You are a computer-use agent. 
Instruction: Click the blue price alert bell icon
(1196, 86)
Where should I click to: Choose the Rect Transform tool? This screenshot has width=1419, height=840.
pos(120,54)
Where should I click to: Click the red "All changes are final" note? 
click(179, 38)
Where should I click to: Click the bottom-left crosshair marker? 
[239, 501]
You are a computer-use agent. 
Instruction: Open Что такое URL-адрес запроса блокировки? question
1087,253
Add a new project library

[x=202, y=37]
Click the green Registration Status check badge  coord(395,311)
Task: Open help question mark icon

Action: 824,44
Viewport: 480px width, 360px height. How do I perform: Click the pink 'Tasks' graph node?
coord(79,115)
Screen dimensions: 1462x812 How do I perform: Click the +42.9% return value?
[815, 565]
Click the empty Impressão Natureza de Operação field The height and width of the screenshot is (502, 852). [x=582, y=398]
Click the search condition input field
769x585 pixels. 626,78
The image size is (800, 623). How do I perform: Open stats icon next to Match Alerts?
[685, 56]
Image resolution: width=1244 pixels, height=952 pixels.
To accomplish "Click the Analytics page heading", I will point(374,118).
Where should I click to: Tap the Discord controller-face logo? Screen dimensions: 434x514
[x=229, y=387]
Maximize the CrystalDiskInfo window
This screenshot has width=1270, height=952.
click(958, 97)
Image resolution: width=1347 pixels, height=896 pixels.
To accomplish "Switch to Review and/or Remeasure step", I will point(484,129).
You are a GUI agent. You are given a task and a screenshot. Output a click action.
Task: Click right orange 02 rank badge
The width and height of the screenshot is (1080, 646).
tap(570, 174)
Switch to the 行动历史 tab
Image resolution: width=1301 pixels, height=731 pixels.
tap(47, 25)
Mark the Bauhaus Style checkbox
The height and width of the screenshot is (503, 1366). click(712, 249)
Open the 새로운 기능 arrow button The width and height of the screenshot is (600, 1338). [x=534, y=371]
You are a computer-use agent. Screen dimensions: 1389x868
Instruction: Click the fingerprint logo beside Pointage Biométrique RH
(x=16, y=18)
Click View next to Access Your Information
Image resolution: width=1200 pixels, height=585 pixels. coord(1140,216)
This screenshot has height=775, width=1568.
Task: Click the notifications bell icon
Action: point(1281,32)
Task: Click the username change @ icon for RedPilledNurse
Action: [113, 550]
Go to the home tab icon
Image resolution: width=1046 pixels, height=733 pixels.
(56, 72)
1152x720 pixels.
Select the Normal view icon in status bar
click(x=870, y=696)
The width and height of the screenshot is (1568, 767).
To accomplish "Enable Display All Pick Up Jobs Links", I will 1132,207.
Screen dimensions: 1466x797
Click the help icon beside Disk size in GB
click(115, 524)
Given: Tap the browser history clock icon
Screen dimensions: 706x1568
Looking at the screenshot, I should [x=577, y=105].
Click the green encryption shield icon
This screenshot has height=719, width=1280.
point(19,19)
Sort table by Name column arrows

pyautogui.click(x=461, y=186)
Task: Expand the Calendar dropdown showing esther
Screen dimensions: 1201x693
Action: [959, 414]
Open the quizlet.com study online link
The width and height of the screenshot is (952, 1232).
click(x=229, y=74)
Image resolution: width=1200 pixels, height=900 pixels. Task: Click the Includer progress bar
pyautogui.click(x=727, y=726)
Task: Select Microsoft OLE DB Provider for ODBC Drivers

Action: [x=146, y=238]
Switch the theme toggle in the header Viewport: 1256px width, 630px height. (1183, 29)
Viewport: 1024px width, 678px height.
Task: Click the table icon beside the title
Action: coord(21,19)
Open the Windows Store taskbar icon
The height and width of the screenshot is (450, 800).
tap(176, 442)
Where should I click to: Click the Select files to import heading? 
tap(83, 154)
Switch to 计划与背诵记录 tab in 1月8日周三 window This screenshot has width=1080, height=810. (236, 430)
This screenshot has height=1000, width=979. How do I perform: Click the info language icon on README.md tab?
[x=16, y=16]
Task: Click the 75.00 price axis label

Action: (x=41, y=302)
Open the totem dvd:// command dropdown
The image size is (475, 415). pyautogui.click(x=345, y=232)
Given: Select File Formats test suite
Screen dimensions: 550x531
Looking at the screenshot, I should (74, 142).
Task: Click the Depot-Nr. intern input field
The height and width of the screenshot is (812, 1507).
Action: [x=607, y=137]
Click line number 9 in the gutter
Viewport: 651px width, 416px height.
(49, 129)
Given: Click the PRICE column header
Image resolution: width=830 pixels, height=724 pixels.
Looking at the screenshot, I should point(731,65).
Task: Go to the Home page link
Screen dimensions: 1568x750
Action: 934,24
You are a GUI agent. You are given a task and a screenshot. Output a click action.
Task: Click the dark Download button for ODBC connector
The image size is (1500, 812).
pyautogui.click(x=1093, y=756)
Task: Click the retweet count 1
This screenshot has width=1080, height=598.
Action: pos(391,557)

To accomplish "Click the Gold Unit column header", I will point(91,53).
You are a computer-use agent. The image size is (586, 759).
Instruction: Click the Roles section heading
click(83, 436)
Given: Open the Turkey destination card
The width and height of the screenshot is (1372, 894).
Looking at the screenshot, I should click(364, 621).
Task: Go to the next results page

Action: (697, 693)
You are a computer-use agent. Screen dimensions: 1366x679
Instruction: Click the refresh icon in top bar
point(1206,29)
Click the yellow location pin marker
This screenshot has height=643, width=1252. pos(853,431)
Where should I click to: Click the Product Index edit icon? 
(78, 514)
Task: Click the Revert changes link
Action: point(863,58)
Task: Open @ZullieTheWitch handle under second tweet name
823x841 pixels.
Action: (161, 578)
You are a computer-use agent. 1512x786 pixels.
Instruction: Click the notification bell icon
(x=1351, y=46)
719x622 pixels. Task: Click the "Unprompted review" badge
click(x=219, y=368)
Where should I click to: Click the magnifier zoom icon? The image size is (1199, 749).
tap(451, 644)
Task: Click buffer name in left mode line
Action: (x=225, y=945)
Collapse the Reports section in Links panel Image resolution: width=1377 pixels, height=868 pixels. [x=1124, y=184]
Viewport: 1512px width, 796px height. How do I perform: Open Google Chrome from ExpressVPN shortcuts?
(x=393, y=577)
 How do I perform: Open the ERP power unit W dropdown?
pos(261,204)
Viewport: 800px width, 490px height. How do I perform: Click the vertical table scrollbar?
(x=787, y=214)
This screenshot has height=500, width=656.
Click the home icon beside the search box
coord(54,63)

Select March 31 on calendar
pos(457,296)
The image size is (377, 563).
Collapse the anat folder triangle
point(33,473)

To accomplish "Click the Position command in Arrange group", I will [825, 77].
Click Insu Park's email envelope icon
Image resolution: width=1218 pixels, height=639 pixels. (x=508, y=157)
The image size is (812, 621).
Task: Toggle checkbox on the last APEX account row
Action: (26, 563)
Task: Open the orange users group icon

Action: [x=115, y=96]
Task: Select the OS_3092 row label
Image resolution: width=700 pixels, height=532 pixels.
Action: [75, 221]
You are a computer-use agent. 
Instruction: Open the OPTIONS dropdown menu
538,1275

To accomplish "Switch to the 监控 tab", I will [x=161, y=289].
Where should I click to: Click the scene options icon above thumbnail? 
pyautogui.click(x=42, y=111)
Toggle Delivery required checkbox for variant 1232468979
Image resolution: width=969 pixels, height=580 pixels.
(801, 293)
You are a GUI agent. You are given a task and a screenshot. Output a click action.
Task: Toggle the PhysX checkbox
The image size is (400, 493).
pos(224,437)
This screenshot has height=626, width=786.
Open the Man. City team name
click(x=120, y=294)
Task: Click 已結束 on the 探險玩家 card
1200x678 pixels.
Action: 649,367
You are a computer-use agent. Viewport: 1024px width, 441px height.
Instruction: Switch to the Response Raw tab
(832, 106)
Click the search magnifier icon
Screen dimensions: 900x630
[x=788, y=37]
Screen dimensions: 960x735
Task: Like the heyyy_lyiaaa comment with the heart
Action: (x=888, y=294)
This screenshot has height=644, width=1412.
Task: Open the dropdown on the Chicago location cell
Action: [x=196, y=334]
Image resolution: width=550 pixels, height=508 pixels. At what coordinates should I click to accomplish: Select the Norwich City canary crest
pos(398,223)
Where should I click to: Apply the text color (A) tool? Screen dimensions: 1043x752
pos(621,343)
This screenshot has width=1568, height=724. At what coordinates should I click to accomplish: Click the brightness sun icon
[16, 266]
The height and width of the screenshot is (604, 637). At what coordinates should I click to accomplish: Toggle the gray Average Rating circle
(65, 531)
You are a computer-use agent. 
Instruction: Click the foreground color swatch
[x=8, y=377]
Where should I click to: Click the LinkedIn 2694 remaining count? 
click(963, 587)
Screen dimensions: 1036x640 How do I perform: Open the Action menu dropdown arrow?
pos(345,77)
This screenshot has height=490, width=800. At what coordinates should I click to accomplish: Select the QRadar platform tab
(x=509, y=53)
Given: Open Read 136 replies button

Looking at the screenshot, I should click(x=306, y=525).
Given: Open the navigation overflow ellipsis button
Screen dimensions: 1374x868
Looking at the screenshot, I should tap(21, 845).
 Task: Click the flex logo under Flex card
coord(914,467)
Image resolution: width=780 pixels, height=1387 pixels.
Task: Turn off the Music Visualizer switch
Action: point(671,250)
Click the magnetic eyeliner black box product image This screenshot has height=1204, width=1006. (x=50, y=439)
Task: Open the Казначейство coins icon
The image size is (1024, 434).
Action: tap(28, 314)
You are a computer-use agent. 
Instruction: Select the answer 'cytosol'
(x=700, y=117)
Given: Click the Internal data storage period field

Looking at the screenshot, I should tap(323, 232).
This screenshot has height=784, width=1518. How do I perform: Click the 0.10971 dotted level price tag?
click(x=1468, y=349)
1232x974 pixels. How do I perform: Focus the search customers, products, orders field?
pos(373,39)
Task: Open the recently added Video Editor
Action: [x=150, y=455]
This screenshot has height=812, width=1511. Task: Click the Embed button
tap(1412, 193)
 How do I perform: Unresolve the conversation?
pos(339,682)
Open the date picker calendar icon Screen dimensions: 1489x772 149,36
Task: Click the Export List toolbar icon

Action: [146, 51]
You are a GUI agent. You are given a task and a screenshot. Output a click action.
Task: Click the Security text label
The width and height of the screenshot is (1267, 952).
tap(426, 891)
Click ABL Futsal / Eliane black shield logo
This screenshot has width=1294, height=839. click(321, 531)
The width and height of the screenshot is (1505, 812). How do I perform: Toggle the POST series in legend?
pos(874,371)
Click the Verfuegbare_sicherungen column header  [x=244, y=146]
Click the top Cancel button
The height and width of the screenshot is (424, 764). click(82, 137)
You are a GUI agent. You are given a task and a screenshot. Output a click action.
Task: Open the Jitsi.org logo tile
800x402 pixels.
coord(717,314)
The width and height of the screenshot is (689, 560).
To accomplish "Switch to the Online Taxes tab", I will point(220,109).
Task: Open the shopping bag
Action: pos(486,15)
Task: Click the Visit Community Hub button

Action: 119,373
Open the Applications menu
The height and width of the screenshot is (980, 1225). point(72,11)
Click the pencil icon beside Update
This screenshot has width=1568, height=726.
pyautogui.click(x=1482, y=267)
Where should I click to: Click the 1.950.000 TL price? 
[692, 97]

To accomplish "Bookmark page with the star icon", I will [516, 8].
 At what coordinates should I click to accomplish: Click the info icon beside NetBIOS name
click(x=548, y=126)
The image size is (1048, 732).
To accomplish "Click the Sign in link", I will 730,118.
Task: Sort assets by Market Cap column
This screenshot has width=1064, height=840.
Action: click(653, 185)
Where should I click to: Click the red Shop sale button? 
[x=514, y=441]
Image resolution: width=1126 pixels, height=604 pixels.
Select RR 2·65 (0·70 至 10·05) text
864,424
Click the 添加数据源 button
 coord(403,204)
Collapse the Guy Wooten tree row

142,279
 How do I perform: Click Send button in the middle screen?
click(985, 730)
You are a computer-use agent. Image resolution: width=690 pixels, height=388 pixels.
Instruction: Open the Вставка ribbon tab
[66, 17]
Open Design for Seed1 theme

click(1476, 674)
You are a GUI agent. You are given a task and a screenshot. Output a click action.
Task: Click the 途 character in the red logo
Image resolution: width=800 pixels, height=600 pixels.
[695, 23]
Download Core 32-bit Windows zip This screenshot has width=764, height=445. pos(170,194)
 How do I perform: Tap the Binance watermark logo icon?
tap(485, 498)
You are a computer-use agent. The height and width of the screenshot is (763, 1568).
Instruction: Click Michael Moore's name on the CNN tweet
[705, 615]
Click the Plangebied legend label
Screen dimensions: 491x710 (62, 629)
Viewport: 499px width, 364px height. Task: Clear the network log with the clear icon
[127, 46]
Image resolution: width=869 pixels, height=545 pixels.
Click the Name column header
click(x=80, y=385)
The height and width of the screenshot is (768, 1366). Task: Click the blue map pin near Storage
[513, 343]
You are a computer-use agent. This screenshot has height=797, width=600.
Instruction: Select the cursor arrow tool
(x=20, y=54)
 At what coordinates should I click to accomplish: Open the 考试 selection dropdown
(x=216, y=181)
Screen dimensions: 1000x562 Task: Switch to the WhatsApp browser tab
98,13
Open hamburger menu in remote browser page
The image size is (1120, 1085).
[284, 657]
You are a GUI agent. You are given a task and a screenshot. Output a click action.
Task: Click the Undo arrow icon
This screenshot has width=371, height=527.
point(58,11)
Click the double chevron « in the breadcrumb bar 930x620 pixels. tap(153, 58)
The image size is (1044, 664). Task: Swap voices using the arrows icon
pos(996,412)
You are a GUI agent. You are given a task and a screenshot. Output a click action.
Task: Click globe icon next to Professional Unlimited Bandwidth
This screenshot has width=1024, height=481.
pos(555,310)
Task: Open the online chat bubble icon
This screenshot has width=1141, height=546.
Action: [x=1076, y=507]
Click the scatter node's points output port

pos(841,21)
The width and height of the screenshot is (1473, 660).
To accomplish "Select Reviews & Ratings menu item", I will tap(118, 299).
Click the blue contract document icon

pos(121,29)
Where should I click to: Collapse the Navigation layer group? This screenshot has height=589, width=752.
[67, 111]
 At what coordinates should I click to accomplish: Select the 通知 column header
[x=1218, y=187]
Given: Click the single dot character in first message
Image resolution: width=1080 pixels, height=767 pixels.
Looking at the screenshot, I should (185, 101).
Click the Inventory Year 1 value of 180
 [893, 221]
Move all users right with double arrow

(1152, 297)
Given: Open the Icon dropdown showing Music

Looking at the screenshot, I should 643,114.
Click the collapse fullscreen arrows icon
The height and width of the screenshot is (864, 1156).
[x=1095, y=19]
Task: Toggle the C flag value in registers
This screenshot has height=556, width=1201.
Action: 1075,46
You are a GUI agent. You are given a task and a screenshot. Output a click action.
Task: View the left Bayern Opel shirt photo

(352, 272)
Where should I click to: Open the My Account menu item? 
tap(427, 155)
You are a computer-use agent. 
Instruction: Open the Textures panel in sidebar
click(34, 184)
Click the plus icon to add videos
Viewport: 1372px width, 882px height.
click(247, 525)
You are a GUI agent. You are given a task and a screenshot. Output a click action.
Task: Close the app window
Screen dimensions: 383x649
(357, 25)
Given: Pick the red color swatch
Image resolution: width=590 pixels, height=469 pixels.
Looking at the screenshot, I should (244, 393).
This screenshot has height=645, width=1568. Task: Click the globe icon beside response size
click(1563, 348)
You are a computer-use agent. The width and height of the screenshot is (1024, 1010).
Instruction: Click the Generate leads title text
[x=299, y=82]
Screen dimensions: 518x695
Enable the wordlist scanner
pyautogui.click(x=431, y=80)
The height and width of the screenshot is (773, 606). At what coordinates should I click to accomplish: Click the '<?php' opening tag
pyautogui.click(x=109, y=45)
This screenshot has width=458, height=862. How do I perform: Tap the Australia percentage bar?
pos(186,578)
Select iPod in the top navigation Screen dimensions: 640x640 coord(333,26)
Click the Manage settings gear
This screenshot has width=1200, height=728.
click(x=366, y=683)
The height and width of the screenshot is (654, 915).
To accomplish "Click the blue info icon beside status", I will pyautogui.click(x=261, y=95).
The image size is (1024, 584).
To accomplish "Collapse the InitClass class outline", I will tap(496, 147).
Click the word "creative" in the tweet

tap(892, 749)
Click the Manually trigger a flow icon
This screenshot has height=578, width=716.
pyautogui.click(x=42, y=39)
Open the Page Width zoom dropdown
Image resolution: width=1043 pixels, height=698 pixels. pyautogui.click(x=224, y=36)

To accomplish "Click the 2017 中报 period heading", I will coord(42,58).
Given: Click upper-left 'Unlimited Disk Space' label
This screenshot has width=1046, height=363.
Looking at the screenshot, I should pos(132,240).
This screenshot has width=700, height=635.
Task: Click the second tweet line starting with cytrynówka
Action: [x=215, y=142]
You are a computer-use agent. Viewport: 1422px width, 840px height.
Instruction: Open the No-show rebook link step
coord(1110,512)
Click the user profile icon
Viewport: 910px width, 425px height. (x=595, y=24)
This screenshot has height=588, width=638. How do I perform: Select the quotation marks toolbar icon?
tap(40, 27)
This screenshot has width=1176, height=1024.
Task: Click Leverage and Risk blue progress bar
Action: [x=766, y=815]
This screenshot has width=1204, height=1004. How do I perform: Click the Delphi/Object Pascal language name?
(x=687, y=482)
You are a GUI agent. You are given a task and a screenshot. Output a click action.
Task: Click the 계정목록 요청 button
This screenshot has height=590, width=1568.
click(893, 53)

========================================

Copy out, exactly and alone, the lines of the entries above between the ones holding "Open the Applications menu" and "You are a computer-use agent. The height", inclusive.

SOLUTION FOR THIS PROBLEM »
Open the Applications menu
The height and width of the screenshot is (980, 1225). point(72,11)
Click the pencil icon beside Update
This screenshot has width=1568, height=726.
pyautogui.click(x=1482, y=267)
Where should I click to: Click the 1.950.000 TL price? 
[692, 97]

To accomplish "Bookmark page with the star icon", I will [516, 8].
 At what coordinates should I click to accomplish: Click the info icon beside NetBIOS name
click(x=548, y=126)
The image size is (1048, 732).
To accomplish "Click the Sign in link", I will 730,118.
Task: Sort assets by Market Cap column
This screenshot has width=1064, height=840.
Action: click(653, 185)
Where should I click to: Click the red Shop sale button? 
[x=514, y=441]
Image resolution: width=1126 pixels, height=604 pixels.
Select RR 2·65 (0·70 至 10·05) text
864,424
Click the 添加数据源 button
 coord(403,204)
Collapse the Guy Wooten tree row

142,279
 How do I perform: Click Send button in the middle screen?
click(985, 730)
You are a computer-use agent. Image resolution: width=690 pixels, height=388 pixels.
Instruction: Open the Вставка ribbon tab
[66, 17]
Open Design for Seed1 theme

click(1476, 674)
You are a GUI agent. You are given a task and a screenshot. Output a click action.
Task: Click the 途 character in the red logo
Image resolution: width=800 pixels, height=600 pixels.
[695, 23]
Download Core 32-bit Windows zip This screenshot has width=764, height=445. pos(170,194)
 How do I perform: Tap the Binance watermark logo icon?
tap(485, 498)
You are a computer-use agent. The height and width of the screenshot is (763, 1568).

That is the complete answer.